Exercise: There are pictures in the records below; leave them out and set down exactly the lines from the one holding "Viewport: 1568px width, 770px height." through the one holding "You are a GUI".

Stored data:
BEGIN

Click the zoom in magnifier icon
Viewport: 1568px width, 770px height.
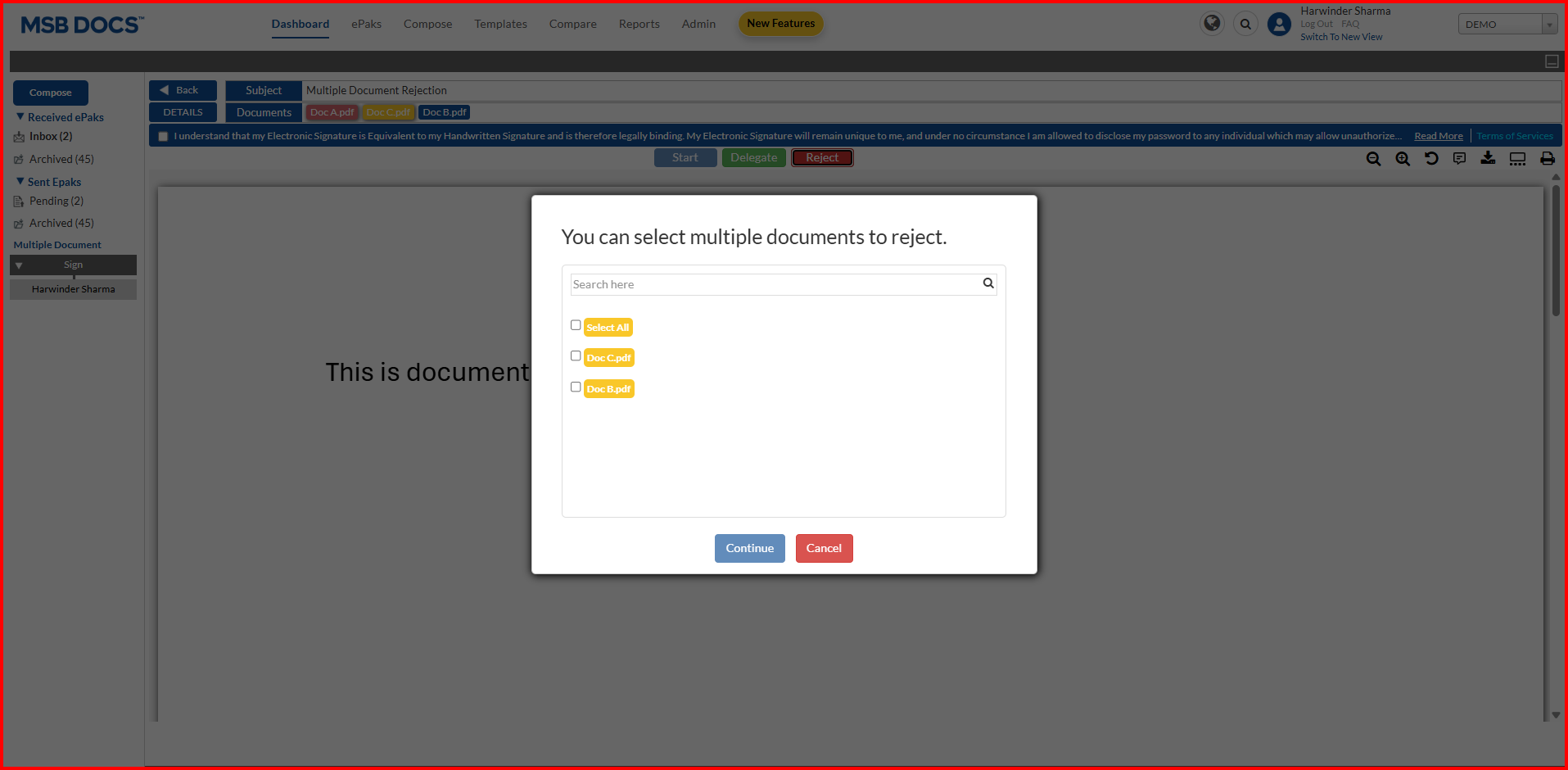(x=1403, y=159)
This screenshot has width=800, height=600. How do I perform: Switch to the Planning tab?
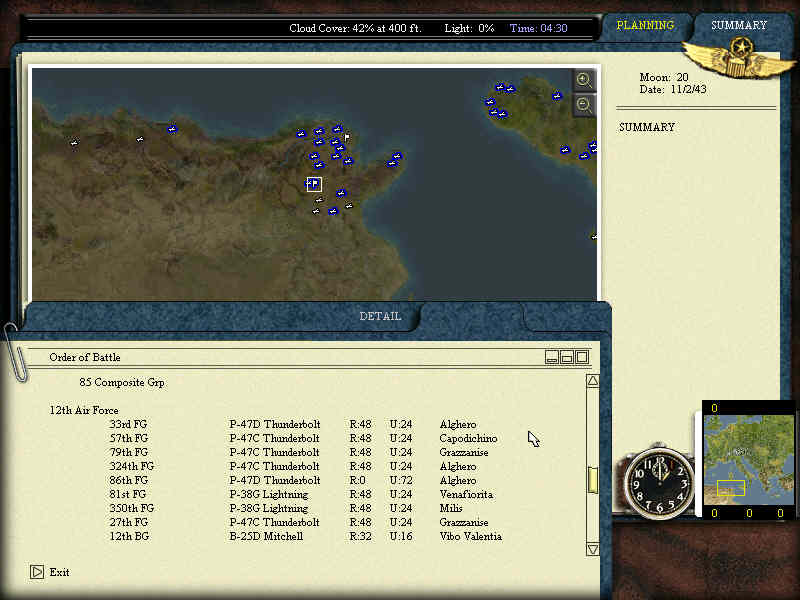(645, 25)
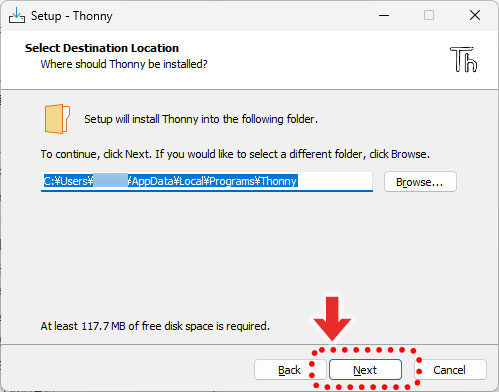
Task: Click the greyed-out maximize window icon
Action: click(x=429, y=15)
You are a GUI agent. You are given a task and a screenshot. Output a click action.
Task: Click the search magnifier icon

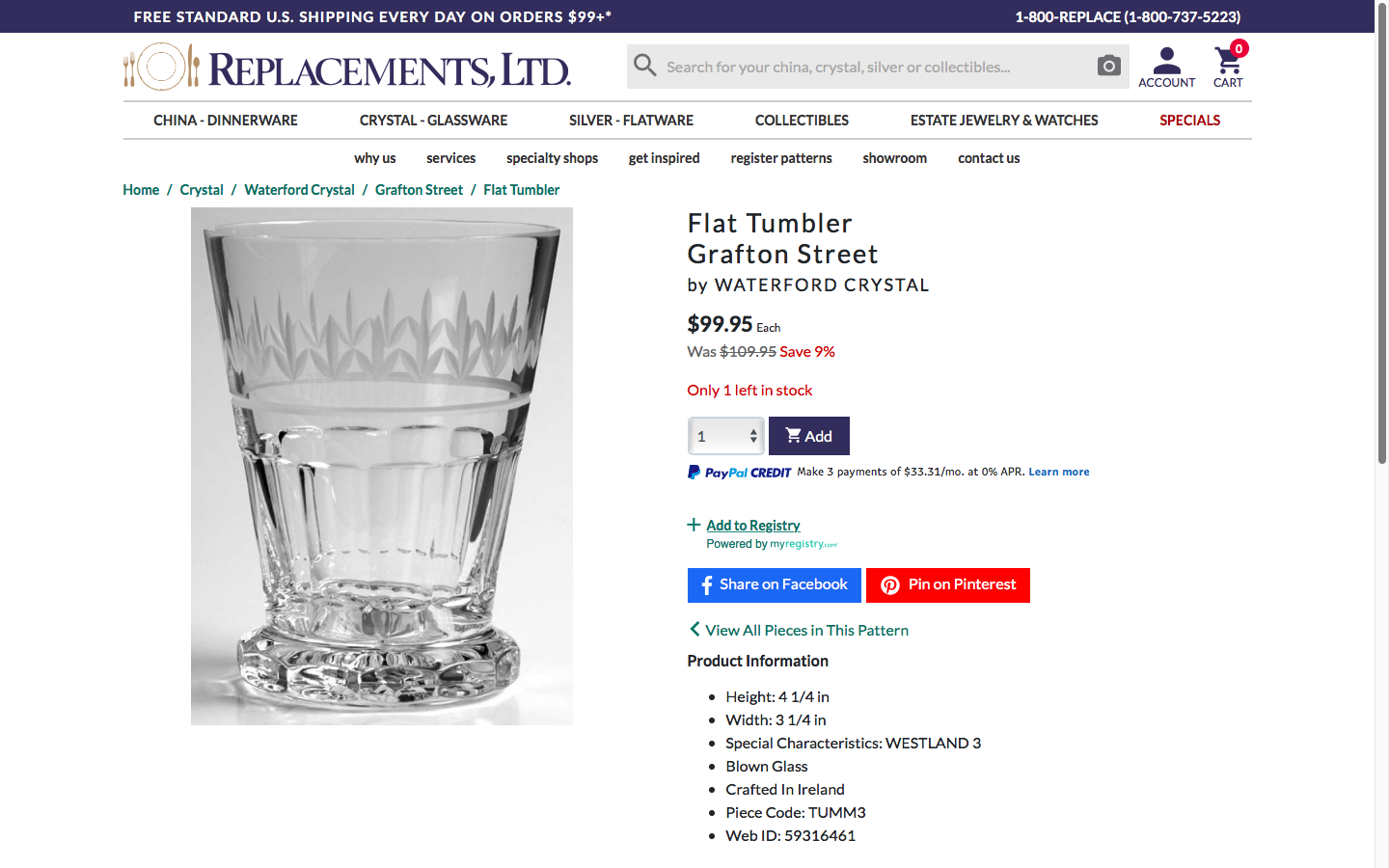click(x=645, y=66)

END

Written response:
Viewport: 1568px width, 770px height.
(x=1403, y=159)
This screenshot has width=800, height=600. How do I perform: Switch to the Planning tab?
(645, 25)
Task: Click the greyed-out maximize window icon
Action: click(x=429, y=15)
You are a GUI agent. You are given a task and a screenshot. Output a click action.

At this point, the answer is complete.